The trick of the matter is that Philautus and Faustina are brother and sister. When he first meets her, Philautus remarks that he has a sister with the same name; but he is no smarter than many other protagonists in English Renaissance comedy, and does not realise that the two Faustinas are one until the final Act of the drama. The six-year separation is supposed to have made them relative strangers. In the realisation scene, Philautus says, "Let me look upon her" — which suggests that she was veiled or masked earlier, making his failure to recognise her perhaps more plausible (somewhat).

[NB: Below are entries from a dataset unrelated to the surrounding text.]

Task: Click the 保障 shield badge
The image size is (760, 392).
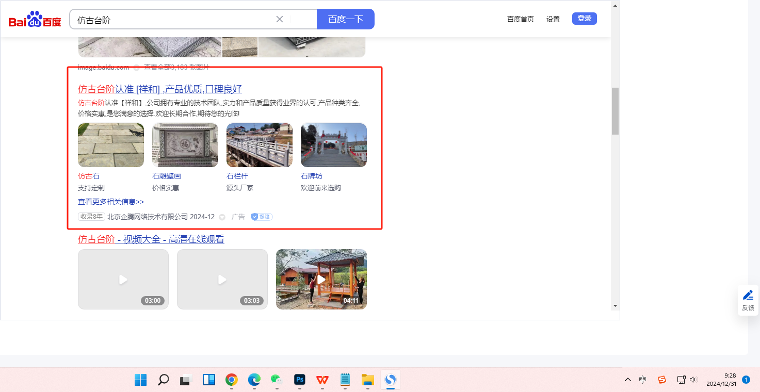Action: tap(262, 217)
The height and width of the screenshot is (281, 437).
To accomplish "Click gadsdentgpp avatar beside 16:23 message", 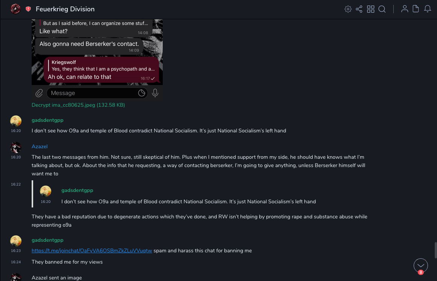I will (x=16, y=241).
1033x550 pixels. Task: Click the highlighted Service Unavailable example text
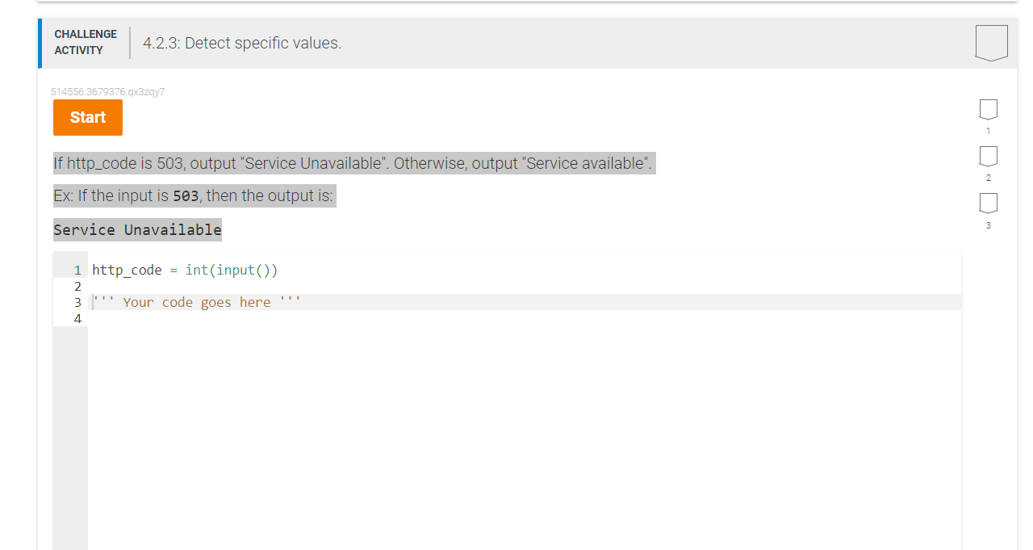pyautogui.click(x=137, y=230)
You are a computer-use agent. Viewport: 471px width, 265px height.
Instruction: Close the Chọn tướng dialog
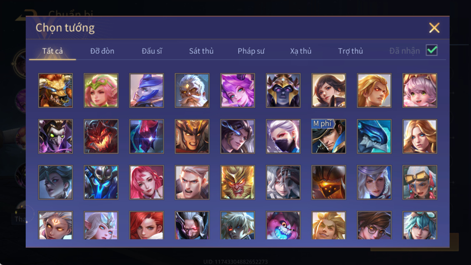click(x=434, y=28)
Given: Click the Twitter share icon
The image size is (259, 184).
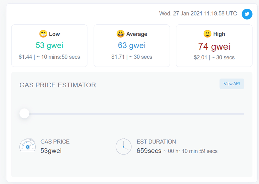Looking at the screenshot, I should click(247, 14).
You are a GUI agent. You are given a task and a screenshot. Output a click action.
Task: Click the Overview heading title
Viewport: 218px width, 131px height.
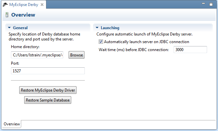23,15
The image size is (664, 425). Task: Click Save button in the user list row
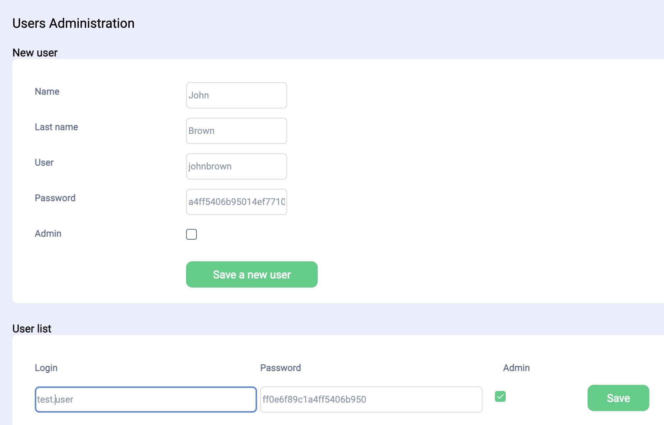618,398
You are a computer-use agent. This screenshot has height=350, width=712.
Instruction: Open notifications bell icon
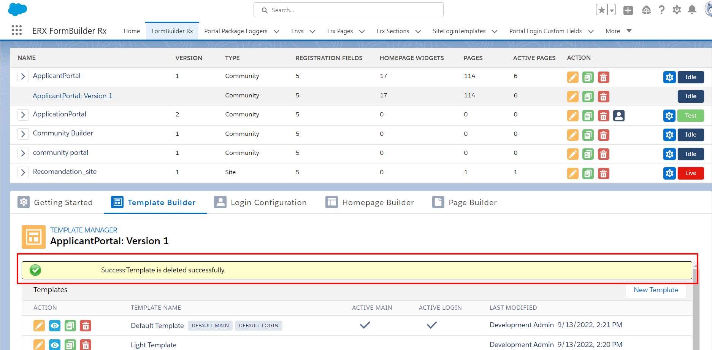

The play's subplot deals with a group of would-be gallants, including Triphoena's bashful brother Capritio, his tutor Miscellanio, and the flamboyant Trimalchio. They fall victim to the manipulations of two tricksters, Agurtes and his confederate Autolycus. The subplot is a negative mirror-image of the main plot; as Philautus is tricked out of his vices through his attraction to Faustina, so Capritio and Trimalchio are tricked out of a diamond and a pocket watch by Argutes' daughter Millicent. In pursuit of the gallant's lifestyle, the play's four gulls (Ardelio, Trimalchio, Capritio, and Miscellanio) end up at Holland's Leaguer in Act IV, where they are more abused than satisfied by the denizens of Mistress Holland's house. They think they are arrested by the constables and the night watch — though these are actually Argutes and Autolicus and their henchmen, disguised.

In the end, Ardelio is dismissed by Philautus, and the other gulls are reformed, at least to the point of entering into the marriages that normally end a comedy. Trimalchio marries Millicent, under the illusion that she is a duke's daughter; Capritio marries her maid Margery, while Miscellanio weds Quartilla, Triphoena's gentlewoman.